Bei der Schwingung von schwingungsfähigen Körpern (Membran, Saite, Luftsäule) entsteht fast ausnahmslos kein reiner Ton, sondern ein Klang, da diese meist nicht nur mit ihrer Grundfrequenz schwingen, sondern auch mit ihren höheren Frequenzen (Oberschwingungen). Sie besitzen, wie man sagt, ein Frequenzspektrum, in dem neben ihrer Grundschwingung die einzelnen Oberschwingungen in verschiedener Stärke vertreten sind.
Die Oberschwingungen, die auch als "Harmonische" der Grundschwingung bezeichnet werden, sind dadurch gekennzeichnet, daß ihre Frequenz stets ein ganzzahliges Vielfaches der Grundfrequenz beträgt. Wird zum Beispiel auf irgendeinem Instrument der Kammerton a gespielt, der eine Grundschwingung von 440 Hz besitzt, so entstehen je nach Art des Instrumentes neben der Grundschwingung mehr oder weniger stark ausgeprägte Obertöne mit den Schwingungszahlen 2 x 440 Hz = 880 Hz, 3 x 440 Hz = 1320 Hz usw.
Das Intensitätsverhältnis der einzelnen Obertöne relativ zum Grundton bestimmt die Klangfarbe eines Klanges, während der Eindruck der Tonhöhe einzig und allein durch die Frequenz des Grundtones bestimmt ist. Die Unterschiedlichkeit der Klangfarben der verschiedenen Musikinstrumente beruht auf solchen Intensitätsunterschieden ihrer Obertöne. Darüber hinaus spielen bei der Klangcharakteristik noch sogenannte Einschwingvorgänge eine Rolle; das sind unterschiedliche Einsatzzeiten der Obertöne beim Einsetzen des Klanges (Anblasen, Anschlagen).
Die von einem Musikinstrument erzeugten Schwingungen (Grundton und Obertöne) setzen sich zu einer einzigen Schwingung zusammen. Daß dies so sein muß, wird verständlich, wenn man bedenkt, daß die Luftmoleküle oder das Trommelfell unseres Ohres ja nicht gleichzeitig mehrere Schwingungen ausführen können. In Bild 1 ist diese Zusammensetzung von einer Grundschwingung und zwei Oberschwingungen dargestellt. Die Schwingungsweite (z.B. Schalldruck oder Auslenkung einer Membran) ist hier, ebenso wie der zeitliche Ablauf des Vorganges in willkürlichen Einheiten aufgetragen.

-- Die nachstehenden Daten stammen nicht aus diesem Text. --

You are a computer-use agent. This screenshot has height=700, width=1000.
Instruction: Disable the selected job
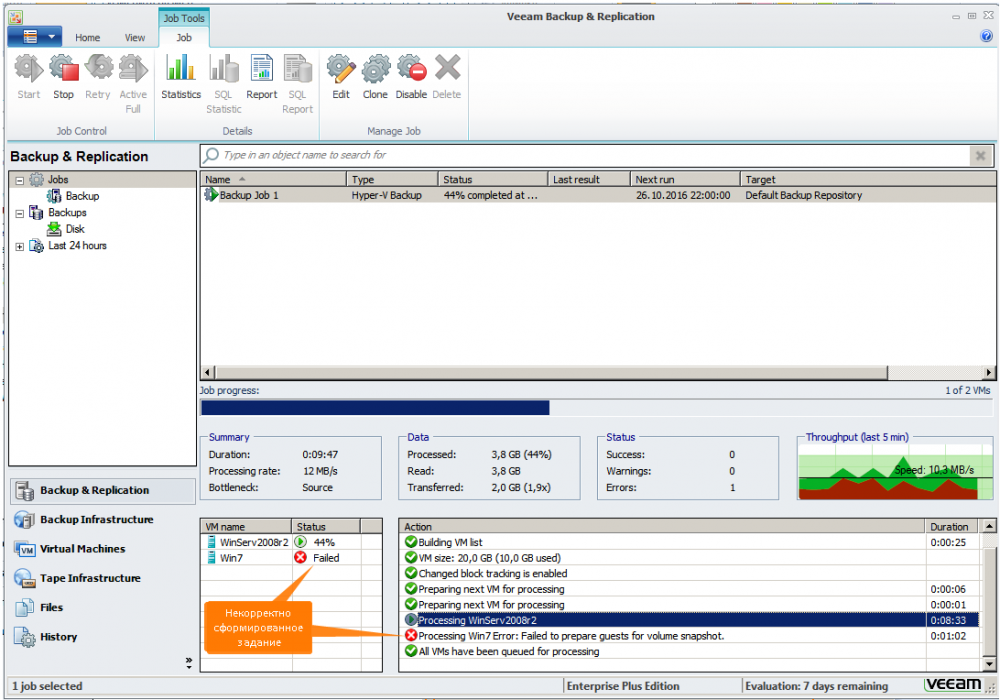[x=411, y=78]
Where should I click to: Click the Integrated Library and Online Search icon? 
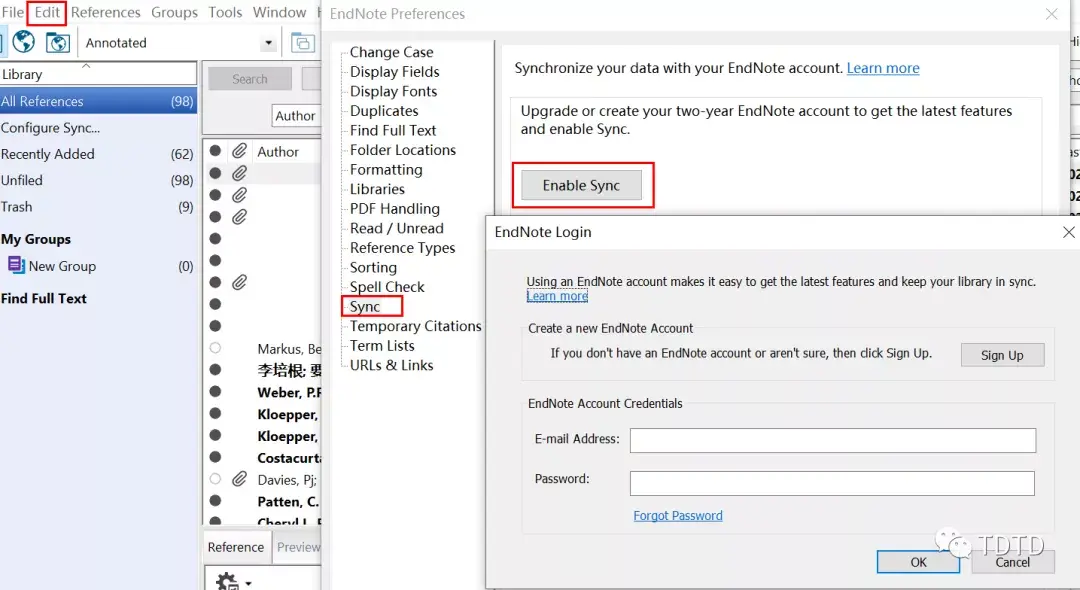58,42
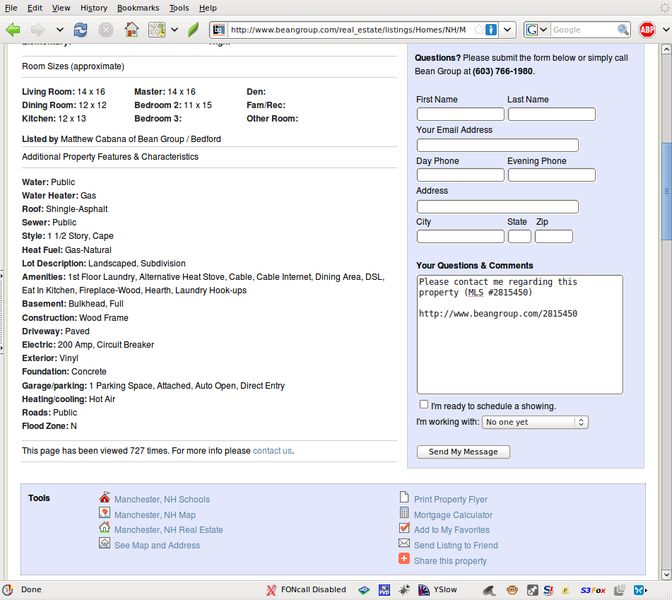Click into the Your Email Address field
672x600 pixels.
(x=497, y=145)
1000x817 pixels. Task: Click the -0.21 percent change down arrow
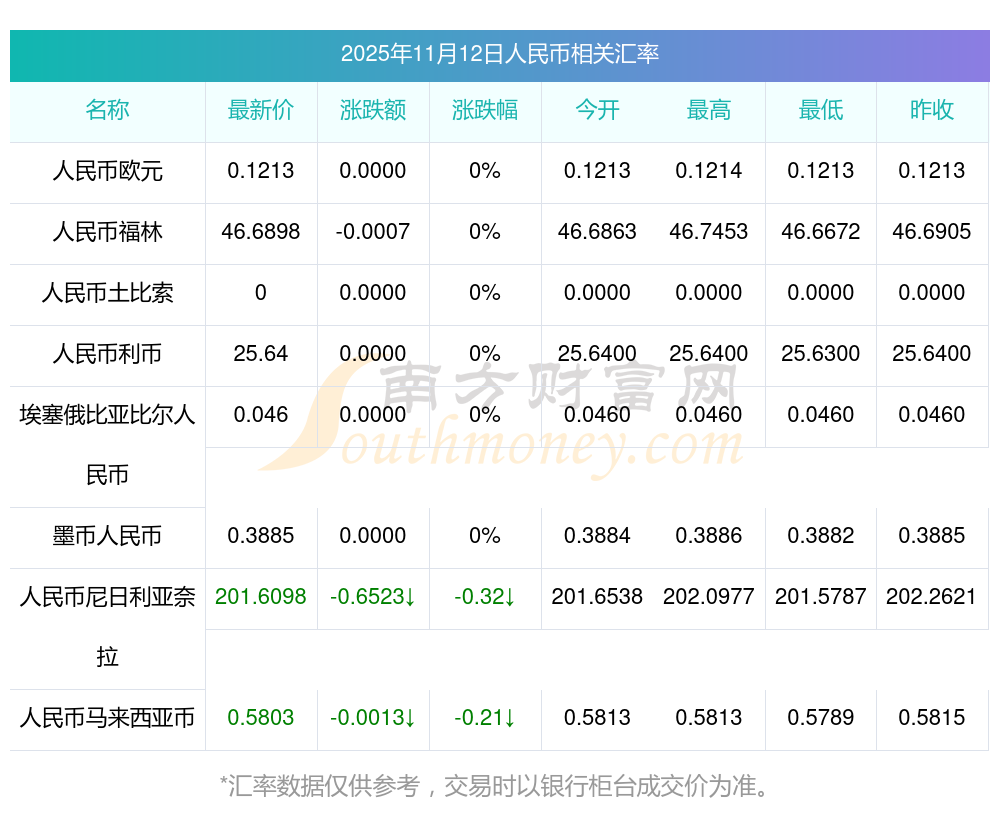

Die maximale Schwingungsweite (Amplitude) der Grundschwingung wurde mit 1 gewählt, diejenige der 1 . Obsrschwingung (doppelte Frequenz) mit 1/2 und diejenige der 2. Oberschwingung (dreifache Frequenz) mit 1/3. Die daraus resultierende Gesamtschwingung ergibt sich einfach durch Addition der Momentanwerte ihrer Teilschwingungen. Daß in Bild 1 die Nulldurchgänge der Grundschwingung mit den Nulldurchgängen der Oberschwingungen zusammenfallen, ist keineswegs notwendig. Da unser Ohr jedoch eine Verschiebung dieser Nulldurchgänge der Oberschwingungen (Phasenverschiebungen) nicht wahrzunehmen vermag, können wir uns auf diese etwas einfachere Darstellung beschränken.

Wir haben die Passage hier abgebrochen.